McCutchen, 24, is a superstar in the making and we're in year three of his development. So what has the slick speedster learned lately?
He's struggled to hit the ball so far this season, but one encouraging sign is how much more power he has. In 2009 he hit 12 home runs and 26 doubles. In 2010 he hit 16 home runs and 35 doubles. So far in 2011 he has seven home runs and six doubles. Looks like he's trending in the right direction.
Stubbs, 26, is another multi-talented player who's still trying to bring everything together. He had his first full major league season last year and rewarded the Reds with 22 home runs and 30 steals.
In 2011 he's doing more of the same (six home runs, 11 steals), but has become a more efficient hitter with a .266/.350/.446 line. Strikeouts are still an issue, but Stubbs is starting to look more and more like a perennial All-Star.

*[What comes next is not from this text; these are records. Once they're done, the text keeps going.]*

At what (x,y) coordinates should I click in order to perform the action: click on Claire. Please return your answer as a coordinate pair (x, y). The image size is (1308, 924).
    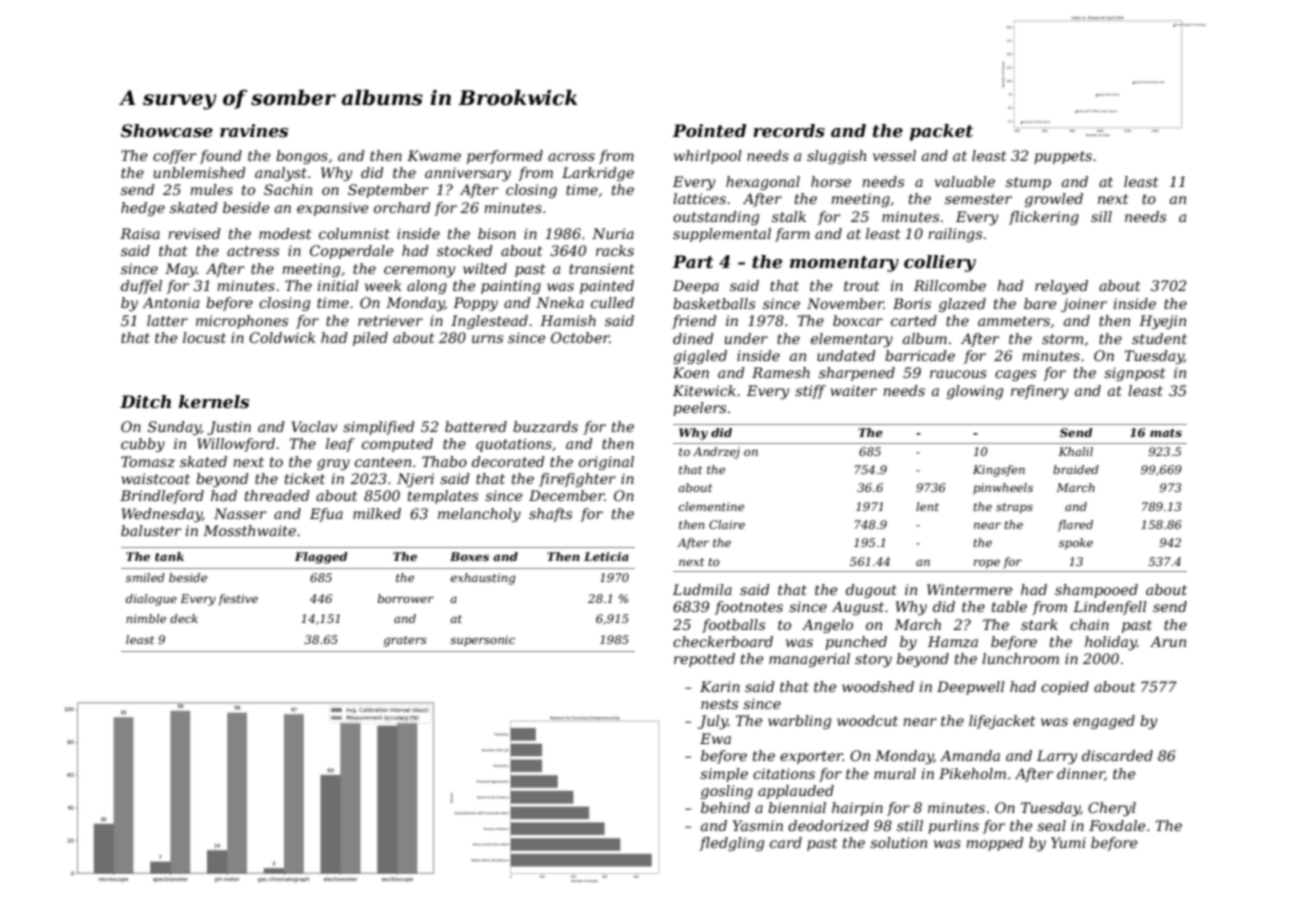
    Looking at the image, I should click on (727, 524).
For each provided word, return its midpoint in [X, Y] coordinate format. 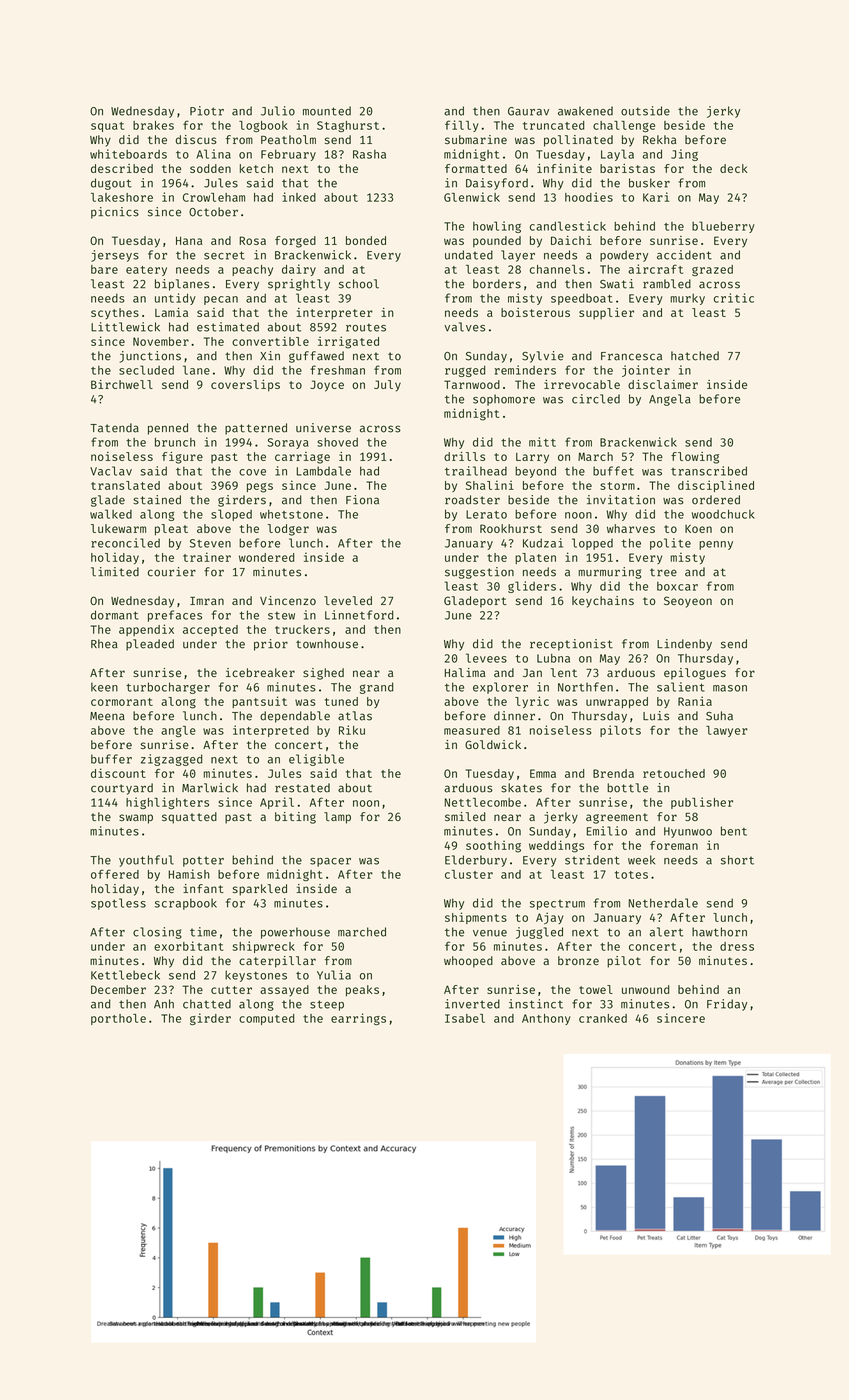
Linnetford [359, 615]
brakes [153, 125]
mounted [327, 111]
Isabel [465, 1018]
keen [104, 687]
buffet [613, 471]
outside [645, 111]
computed [266, 1019]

Gomez, 25, has already played for three different major league teams, but it looks like he's finally found a home in Milwaukee. He's back in center field for the Brewers and is beginning to show everyone why he was once the centerpiece of the package that netted the Mets Johan Santana back in 2008.

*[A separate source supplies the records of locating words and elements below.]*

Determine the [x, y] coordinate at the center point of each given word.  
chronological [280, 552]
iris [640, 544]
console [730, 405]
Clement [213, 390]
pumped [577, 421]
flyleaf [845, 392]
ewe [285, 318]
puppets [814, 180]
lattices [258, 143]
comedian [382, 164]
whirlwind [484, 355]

Speed and defense have always been Gomez's two biggest strengths, but he's developed into a pretty decent hitter too. His OPS is up to .660 (career .644) and he's displayed some power with 10 extra-base hits already this year.
Fowler, 25, is very similar to Gomez as a player. Lots of speed and defense and not much else. But Fowler has evolved into a pretty capable hitter this year.
His OPS is up to .746 and, despite still waiting for his first home run of the season, he already has 11 doubles and two triples. The strikeouts (43) are concerning though.
Freeman, 21, is the new full-time first basemen for the Braves and at 6'5" and 225 pounds he certainly looks the part. But how is he at the plate?
Freeman looked lost in his 24 plate appearances in 2010 and only managed four hits, but he seems to have found his groove in Atlanta. He's up to .241 at the plate and has a respectable .732 OPS. He's also managed to launch four home runs even though everyone says he has a long way to go to reach his power potential.
Hard to tell what position Craig plays, but the easy answer is all of them. He has four starts in left field, one in right and two appearances at third base. In other words, he's the prototypical utility player.
That's not necessarily a bad thing, however. The 26-year-old is hitting .293 with a robust .822 OPS, numbers that are too good to keep him out of the lineup. He's also quick and has not been caught in three steal attempts.
If you're wondering why Melky Cabrera is on this list well, believe it or not, he's actually 26 years old. Plus, sometimes it takes seven seasons for a player to reach his potential, in Kansas City of all places.
Cabrera is having a career year with the Royals, sporting a .282/.303/.456 line as well as good power and defense. If he maintains this level of production he'll set new career highs in virtually every offensive category and be in line for a big contract at the end of the season.